I don't know how this slogan was dreamed up, but I'm guessing that some hotshot ad man proposed a slogan that suggested forward movement to complement MSNBC's liberal bias, but that "Go Forward" sounded like a car company slogan and "Moving Forward" already was one (it was taken by Toyota, itself going through image problems these days for different reasons), so "Lean Forward" - like leaning Democratic or leaning Republican - was a perfect fit. Right. It fits MSNBC as perfectly as a 28-inch-waist pair of pants would fit William Bennett.
Sean Hannity has already ridiculed this MSNBC slogan on his own blog, but more noteworthy is that Jon Stewart has skewered it even more wittily on his TV show. Stewart summed up the ad campaign's incoherence by playing a tape of MSNBC president Phil Griffin explaining the positive message of the slogan, and then showing clips of Chris Matthews, Ed Schultz, Dylan Ratigan, and even the clownish Keith Olbermann delivering pessimistic, decline-and-fall rhetoric about the direction the U.S. is moving in. (And Stewart didn't even mention the channel's sensationalist weekend crime documentaries.)

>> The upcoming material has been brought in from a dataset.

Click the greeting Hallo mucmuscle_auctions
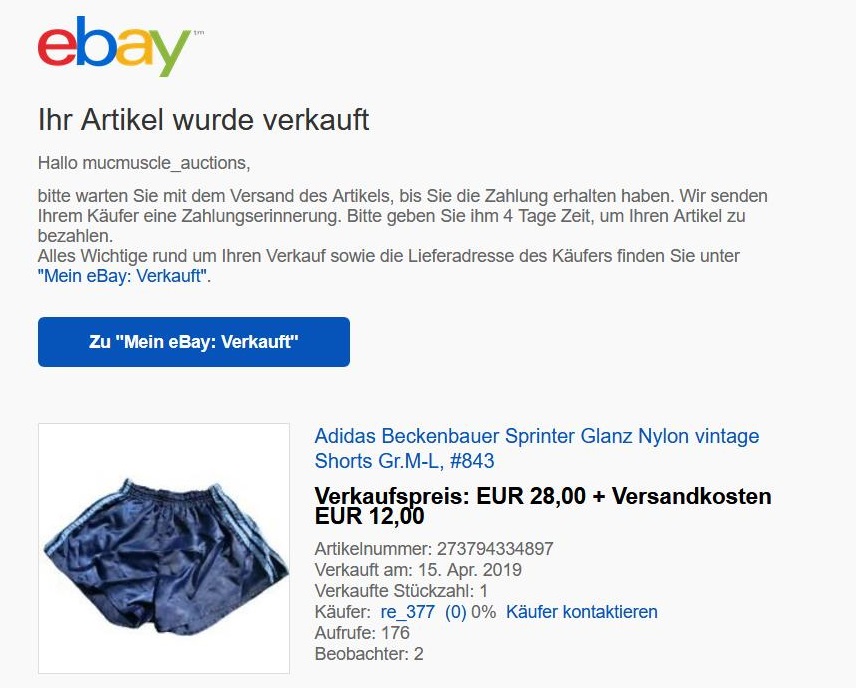This screenshot has height=688, width=856. click(144, 163)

MSNBC insists it's not a propaganda arm for the Democratic party, which is why MSNBC personalities sometimes criticize the Democrats despite their support for the party's basic agenda. So, even though I'm an avid viewer of MSNBC, I'm reacting just as critically to this new ad campaign. MSNBC deserves better than what their ad men are pushing. It is a reliable news source, with on-air personalities that have strong identities, and they finally have a lineup that has a sense of permanence (though the jury's still out on Lawrence O'Donnell's show). Plus, the channel already has a solidly loyal audience. The channel's liberal on-air personalities may be preaching to the choir, but there's a lot to work with in order to make the choir bigger. The bosses at MSNBC have the opportunity to promote their strengths effectively, and this new ad campaign is not the way to do it.
And no, again, it is not true that MSNBC has more initials in its name than it has viewers. That would be true of CNN.